The pair soon married, and in 1959 moved back to Hope’s hometown of Lexington, Virginia, where Bob attended Washington and Lee University and Hope was a caseworker for the Department of Social Services. It was during this time that Hope became known to friends and colleagues as Gwen, a name she used throughout her adult life, though to her family she remained Hope.
While living in Lexington, Hope entered the teaching profession on the staff of Mountain View School in Rockbridge. In 1959, she and Bob moved to Alexandria VA, where they raised two sons. Hope taught part-time as a substitute and homebound teacher for Fairfax County Schools for ten years, and then became a teacher full-time for Browne Academy. She was an avid gardener and loved watching the birds that visited her yard.

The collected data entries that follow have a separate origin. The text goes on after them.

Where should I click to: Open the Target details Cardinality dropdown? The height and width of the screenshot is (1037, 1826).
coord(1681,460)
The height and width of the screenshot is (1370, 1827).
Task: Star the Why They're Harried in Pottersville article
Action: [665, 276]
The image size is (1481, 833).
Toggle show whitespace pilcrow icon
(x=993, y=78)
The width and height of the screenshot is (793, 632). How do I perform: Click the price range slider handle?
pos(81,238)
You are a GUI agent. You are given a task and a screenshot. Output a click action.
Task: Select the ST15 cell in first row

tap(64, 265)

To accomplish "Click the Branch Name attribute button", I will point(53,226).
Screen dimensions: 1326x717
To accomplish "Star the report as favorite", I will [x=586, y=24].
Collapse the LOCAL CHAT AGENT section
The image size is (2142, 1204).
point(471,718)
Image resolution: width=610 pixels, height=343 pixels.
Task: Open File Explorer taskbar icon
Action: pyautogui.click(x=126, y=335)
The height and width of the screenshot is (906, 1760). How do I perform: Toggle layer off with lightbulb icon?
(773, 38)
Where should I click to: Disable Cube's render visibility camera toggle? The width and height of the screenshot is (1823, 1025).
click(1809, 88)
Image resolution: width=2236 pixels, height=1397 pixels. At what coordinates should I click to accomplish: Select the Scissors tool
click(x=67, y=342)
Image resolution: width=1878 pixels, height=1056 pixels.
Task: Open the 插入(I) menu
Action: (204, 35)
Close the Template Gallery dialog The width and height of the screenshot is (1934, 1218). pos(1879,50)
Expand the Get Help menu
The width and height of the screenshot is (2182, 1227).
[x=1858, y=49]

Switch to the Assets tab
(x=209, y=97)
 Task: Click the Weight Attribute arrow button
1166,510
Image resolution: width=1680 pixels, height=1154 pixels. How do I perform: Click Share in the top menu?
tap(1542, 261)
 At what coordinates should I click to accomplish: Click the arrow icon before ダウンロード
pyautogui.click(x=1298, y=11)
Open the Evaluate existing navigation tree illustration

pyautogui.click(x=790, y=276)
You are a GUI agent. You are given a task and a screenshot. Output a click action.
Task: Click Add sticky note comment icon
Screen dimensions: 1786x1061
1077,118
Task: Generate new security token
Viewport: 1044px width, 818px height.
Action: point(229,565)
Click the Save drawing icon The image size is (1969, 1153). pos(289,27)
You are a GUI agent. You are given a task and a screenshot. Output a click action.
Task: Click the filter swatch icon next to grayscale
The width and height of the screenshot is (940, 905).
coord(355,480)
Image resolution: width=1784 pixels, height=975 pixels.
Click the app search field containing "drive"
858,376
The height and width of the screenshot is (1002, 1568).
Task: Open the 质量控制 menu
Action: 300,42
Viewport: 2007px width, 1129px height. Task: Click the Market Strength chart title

In 1981, at age 49, Hope went back to school, studying computer programming at Computer Learning Center and graduating with honors. In 1982, she joined Trident Data Systems as a programmer, beginning a software engineering career that would last over two decades. As the companies employing her were acquired by other companies, she and her talents went with them, and she eventually retired in her seventies from General Dynamics.
After Bob's death in 1996, Hope continued to live at her Alexandria home. In 2013, she moved to the Greenspring Village retirement community in Springfield, Virginia. Always a voracious reader, she continued to consume a book or more per day. She also enjoyed taking walks and singing in the Greenspring Village choir.
Gwendolyn Hope died of health complications on August 16, 2019, at Fairfax Hospital in Northern Virginia, at age 87. She is survived by two sons, Robert Franklin Hepp of Buena Vista, Virginia, and John Michael Hepp of Alexandria, Virginia; by brother Horace Dale Douty and his wife Ellen of Lexington, Virginia; by sister Shirley Douty Carpenter Rion of Augusta, Georgia; and by numerous nieces and nephews. She was predeceased by two older brothers, Max Weldon Douty and Stafford Winlack Douty, and by her parents.
A memorial service will be held on 17 September, at 11:00 a.m., at the National Cemetery in Culpeper, Virginia, where Hope’s husband Bob is interred. All are welcome.